Dasar pembentukan Rumah Aspirasi tertuang dalam Pasal 234
ayat (3) huruf (j) UU MD3 hasil revisi tahun 2014. Rumah Aspirasi diatur pula
dalam Tatib DPR, Pasal 1 ayat (18) yang menyatakan bahwa Rumah Aspirasi
adalah kantor setiap anggota sebagai tempat penyerapan aspirasi rakyat yang
berada di daerah pemilihan anggota yang bersangkutan. Jika membaca bunyi
pasal tersebut, jelas sekali bahwa dana Rumah Aspirasi dibiayai dengan uang
negara.
Rumah Aspirasi yang diusulkan oleh DPR sudah lama
menggaung. Namun dalam beberapa bulan terakhir baru disahkan. Pada 2010, dana
aspirasi tersebut pernah dilontarkan di meja wakil rakyat. Namun, karena ada
banyak penolakan dari fraksi, terutama dari fraksi Partai Demokrasi Indonesia
Perjuangan, yang ketika itu menjadi partai oposisi, wacana tersebut hilang.

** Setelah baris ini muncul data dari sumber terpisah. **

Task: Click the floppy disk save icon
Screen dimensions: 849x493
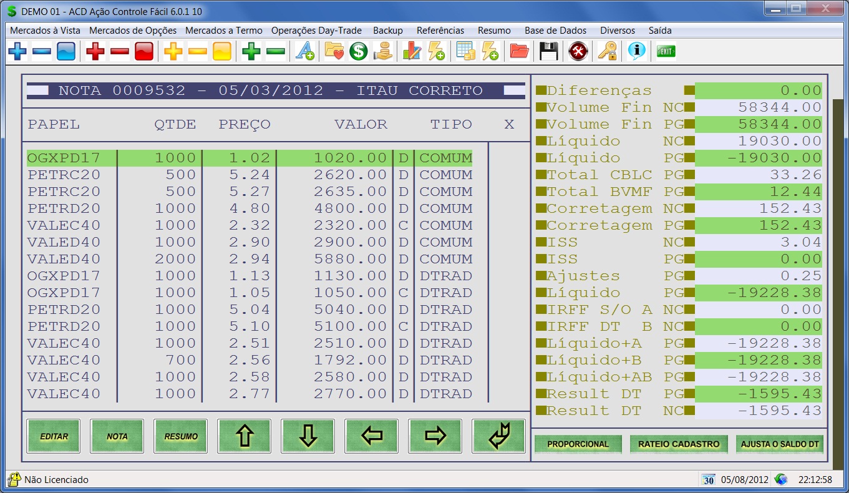Action: pos(548,52)
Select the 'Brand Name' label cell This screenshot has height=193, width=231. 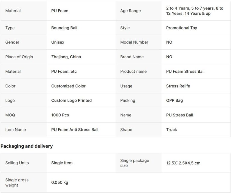[132, 57]
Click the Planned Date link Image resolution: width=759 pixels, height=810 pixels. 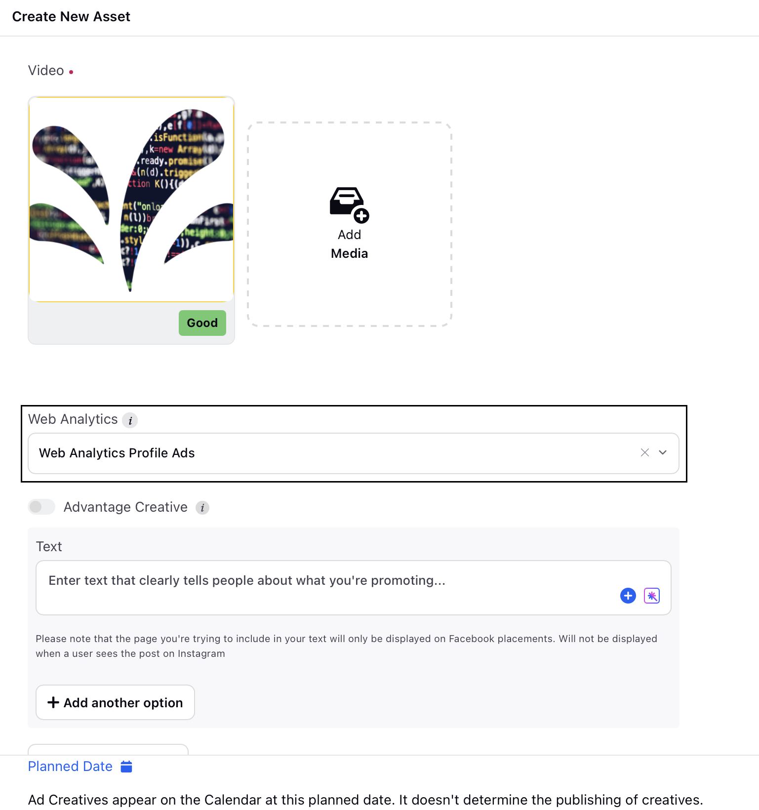tap(70, 767)
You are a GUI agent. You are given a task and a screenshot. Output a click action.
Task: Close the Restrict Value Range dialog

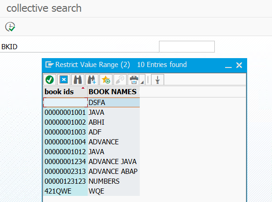point(239,65)
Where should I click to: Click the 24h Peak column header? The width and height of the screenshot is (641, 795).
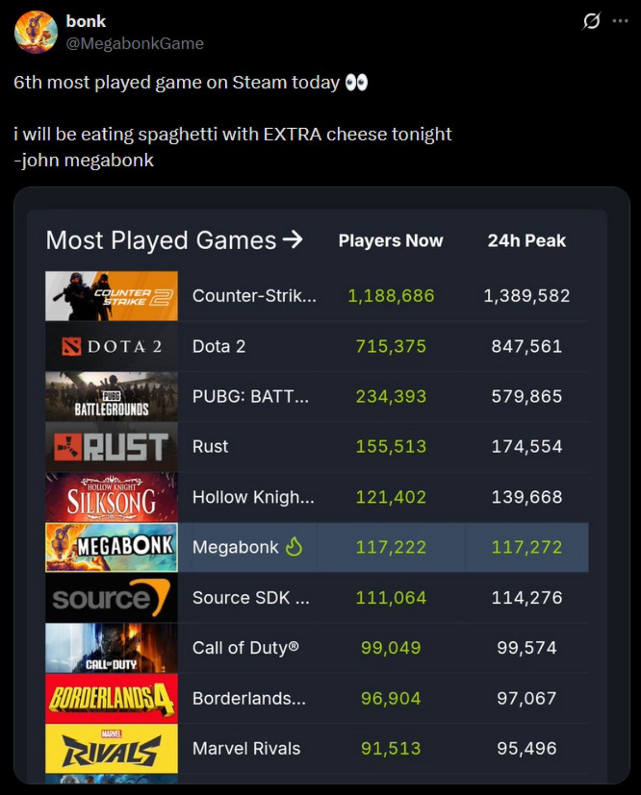click(526, 241)
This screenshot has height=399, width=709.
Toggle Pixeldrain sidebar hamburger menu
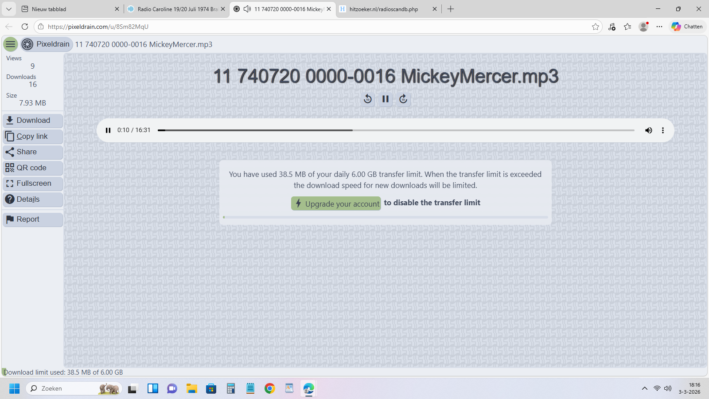(x=11, y=44)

Penolakan tersebut bahkan keluar dari ketua umum sendiri, yaitu Megawati
Soekarno Putri. Namun sekarang, dana aspirasi tersebut disetujui. Bahkan anggota
Fraksi PDIP, Budiman Sudjatmiko, menyatakan bantuan Rp 12,5 juta per bulan
dari APBN itu akan meningkatkan pelayanan di Rumah Aspirasi (Kompas, 26
Februari 2015).
Rumah Aspirasi seharusnya dibangun wakil rakyat dengan
uang pribadi. Hal ini karena Rumah Aspirasi tidak hanya dipakai untuk
kepentingan rakyat, bisa saja dipakai oleh partai politik. Anggota DPR adalah
representasi dari partai politik. DPR dan partai memiliki keterkaitan yang
sangat intim. Ketika DPR membutuhkan dukungan politik, otomatis partai yang
akan menjadi basis dukungannya. Begitu pun dengan partai politik. Ketika
partai politik membutuhkan semacam tempat, bukan tidak mungkin Rumah Aspirasi
yang dibiayai dengan uang rakyat yang akan digunakan sebagai fasilitas
partai. Jadi, sangat tidak masuk akal apabila Rumah Aspirasi dibiayai oleh
uang negara. Bahkan tidak mungkin Rumah Aspirasi tersebut akan digunakan
untuk berkampanye ketika menjelang pemilu.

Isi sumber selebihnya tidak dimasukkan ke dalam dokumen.